## EXERCISE DIRECTIONS
Every line of the entries below from the one containing "[Help – FAQ] (85, 636)" to the one containing "Arch (13, 869)", both ends included, must be written out exactly. No other line belongs in the answer.

## Pixel coordinate grounding data
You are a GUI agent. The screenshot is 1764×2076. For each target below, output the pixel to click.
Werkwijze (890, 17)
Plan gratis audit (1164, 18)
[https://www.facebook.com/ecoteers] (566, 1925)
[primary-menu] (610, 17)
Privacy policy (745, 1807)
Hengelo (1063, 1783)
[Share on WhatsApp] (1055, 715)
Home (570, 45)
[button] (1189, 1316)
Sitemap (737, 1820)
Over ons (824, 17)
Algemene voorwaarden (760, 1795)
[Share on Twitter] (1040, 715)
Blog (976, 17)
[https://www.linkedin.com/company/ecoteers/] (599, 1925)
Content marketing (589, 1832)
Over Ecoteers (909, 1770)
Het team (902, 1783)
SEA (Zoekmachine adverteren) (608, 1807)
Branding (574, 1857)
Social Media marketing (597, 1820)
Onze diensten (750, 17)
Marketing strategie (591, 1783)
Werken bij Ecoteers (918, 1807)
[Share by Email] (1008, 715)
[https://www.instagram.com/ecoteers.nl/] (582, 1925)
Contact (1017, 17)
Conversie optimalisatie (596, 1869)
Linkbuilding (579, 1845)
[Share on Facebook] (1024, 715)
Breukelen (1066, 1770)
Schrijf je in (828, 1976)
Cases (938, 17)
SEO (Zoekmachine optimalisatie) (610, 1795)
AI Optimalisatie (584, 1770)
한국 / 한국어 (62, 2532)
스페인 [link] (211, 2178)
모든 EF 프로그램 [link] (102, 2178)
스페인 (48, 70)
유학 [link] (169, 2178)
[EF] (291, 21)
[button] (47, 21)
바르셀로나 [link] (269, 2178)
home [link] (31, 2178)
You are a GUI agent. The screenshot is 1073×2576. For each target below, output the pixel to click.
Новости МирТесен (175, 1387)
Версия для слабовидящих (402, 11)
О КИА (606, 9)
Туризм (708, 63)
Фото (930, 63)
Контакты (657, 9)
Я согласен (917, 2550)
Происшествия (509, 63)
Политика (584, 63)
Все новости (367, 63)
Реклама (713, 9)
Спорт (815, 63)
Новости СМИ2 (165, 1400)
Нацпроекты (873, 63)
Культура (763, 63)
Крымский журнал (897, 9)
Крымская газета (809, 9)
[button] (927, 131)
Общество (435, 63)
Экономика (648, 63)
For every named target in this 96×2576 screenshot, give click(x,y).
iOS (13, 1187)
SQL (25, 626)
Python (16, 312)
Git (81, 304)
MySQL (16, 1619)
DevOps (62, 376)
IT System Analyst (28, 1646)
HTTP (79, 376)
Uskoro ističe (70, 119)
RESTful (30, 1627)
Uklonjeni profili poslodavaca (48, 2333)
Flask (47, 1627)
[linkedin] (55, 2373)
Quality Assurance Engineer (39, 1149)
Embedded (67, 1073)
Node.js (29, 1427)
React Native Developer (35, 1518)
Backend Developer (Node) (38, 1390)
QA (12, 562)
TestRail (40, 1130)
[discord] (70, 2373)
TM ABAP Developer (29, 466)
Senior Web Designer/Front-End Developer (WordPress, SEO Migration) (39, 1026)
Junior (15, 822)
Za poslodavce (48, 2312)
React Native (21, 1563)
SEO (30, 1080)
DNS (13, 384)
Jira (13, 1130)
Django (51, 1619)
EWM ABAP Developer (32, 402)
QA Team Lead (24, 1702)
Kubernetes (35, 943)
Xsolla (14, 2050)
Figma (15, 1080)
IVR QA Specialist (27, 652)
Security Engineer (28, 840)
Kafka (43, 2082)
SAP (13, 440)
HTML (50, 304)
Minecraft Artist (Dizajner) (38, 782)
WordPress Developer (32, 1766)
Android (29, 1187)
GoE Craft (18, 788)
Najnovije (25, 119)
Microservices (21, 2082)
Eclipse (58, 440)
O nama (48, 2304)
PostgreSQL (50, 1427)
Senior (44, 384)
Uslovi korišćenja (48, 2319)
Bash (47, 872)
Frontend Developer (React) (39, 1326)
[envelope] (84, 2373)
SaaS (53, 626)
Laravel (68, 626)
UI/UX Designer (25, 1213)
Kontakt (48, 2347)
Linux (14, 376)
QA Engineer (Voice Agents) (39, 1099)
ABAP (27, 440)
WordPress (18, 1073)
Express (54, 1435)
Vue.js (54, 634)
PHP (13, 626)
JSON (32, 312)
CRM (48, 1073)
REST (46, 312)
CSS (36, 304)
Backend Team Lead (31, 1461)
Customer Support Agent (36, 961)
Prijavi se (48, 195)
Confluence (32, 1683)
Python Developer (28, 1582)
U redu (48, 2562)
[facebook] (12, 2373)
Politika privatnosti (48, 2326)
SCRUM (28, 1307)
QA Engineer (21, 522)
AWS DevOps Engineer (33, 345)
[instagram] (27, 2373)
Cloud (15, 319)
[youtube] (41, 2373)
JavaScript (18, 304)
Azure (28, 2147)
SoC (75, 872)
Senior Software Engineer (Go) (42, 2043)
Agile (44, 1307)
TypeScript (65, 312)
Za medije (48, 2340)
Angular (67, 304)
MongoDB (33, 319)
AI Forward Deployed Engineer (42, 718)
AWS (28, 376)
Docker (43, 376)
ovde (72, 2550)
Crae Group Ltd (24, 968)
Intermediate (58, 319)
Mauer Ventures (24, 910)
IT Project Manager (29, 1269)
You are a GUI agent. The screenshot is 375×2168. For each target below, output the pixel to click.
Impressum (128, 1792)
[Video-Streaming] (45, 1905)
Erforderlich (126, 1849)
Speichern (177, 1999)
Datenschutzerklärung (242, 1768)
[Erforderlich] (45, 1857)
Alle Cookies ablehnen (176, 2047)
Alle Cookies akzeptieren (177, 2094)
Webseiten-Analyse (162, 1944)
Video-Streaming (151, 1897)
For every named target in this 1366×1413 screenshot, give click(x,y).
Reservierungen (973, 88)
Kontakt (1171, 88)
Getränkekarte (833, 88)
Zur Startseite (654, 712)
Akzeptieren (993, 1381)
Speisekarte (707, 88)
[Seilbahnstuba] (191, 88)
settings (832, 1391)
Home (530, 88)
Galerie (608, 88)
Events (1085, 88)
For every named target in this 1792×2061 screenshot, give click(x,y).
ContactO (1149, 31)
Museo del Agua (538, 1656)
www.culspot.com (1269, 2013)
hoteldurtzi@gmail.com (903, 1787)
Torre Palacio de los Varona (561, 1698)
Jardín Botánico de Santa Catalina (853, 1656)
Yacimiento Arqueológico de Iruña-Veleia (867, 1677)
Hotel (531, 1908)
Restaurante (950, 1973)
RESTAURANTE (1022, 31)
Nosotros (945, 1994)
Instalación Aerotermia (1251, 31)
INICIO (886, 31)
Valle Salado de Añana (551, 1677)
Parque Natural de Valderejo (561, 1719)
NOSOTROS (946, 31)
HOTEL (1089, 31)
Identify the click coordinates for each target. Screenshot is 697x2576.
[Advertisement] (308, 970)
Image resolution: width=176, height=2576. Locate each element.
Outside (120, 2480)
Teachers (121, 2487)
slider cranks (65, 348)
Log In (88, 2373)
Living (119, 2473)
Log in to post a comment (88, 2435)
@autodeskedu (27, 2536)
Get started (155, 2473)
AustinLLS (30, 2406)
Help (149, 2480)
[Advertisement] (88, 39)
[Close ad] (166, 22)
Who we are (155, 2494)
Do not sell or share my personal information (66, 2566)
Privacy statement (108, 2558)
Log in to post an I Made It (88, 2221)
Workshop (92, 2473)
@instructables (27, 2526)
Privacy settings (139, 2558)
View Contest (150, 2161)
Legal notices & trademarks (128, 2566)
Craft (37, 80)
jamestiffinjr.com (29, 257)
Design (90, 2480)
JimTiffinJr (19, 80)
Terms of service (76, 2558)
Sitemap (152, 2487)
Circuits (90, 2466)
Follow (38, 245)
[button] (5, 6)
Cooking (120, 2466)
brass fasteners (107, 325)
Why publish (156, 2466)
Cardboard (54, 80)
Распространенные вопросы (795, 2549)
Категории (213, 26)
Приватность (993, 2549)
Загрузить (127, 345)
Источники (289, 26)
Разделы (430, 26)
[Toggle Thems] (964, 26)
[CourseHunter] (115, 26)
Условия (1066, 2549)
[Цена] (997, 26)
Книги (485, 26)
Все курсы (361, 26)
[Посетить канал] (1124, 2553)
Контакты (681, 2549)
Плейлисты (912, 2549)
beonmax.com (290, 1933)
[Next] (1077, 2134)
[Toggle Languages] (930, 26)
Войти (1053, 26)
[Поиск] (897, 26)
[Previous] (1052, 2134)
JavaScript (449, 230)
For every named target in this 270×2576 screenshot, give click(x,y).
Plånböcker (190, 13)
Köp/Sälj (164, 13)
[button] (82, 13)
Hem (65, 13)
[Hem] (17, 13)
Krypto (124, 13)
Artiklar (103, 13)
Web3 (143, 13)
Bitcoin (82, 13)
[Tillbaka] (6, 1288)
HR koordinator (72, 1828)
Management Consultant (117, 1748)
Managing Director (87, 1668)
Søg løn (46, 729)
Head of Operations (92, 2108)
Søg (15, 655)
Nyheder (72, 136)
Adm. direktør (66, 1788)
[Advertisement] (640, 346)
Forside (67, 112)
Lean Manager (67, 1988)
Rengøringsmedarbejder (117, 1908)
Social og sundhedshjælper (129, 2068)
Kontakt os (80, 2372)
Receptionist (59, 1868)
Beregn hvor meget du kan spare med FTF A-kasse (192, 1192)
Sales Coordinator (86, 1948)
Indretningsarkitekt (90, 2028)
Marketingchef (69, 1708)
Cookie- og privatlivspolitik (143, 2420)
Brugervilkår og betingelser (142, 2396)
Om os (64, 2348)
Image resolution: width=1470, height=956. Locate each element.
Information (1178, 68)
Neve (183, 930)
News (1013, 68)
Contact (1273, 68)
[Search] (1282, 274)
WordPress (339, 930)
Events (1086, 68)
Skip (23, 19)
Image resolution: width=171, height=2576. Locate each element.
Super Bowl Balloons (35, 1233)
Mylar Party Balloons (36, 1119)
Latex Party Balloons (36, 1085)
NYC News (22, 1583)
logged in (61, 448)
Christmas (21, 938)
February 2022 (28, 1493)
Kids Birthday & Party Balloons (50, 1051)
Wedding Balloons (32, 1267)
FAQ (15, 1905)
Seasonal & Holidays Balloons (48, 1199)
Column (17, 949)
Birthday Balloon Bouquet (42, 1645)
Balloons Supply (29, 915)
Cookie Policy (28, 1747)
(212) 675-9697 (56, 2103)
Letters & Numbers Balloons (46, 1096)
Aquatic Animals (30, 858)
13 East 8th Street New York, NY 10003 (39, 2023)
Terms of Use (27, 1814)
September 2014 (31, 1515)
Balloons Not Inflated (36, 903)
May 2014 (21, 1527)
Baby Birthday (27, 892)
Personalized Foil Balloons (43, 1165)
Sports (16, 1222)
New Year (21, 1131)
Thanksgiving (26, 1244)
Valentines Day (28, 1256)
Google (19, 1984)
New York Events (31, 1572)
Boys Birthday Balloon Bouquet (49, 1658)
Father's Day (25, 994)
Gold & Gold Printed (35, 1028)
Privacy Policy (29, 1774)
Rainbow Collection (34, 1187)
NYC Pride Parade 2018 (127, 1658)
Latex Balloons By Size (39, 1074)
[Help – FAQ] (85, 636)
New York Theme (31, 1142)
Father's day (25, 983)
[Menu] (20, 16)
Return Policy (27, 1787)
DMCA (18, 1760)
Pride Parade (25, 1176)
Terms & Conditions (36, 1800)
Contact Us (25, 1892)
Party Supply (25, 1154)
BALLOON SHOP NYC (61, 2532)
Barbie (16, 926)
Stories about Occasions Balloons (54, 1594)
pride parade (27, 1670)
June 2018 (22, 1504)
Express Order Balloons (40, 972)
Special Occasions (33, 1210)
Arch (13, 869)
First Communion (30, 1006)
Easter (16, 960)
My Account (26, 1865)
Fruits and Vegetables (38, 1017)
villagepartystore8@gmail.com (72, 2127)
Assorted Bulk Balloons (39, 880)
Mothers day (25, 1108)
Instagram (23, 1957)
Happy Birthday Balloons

## RESULT FOR THIS TASK
[Help – FAQ] (85, 636)
New York Theme (31, 1142)
Father's day (25, 983)
[Menu] (20, 16)
Return Policy (27, 1787)
DMCA (18, 1760)
Pride Parade (25, 1176)
Terms & Conditions (36, 1800)
Contact Us (25, 1892)
Party Supply (25, 1154)
BALLOON SHOP NYC (61, 2532)
Barbie (16, 926)
Stories about Occasions Balloons (54, 1594)
pride parade (27, 1670)
June 2018 (22, 1504)
Express Order Balloons (40, 972)
Special Occasions (33, 1210)
Arch (13, 869)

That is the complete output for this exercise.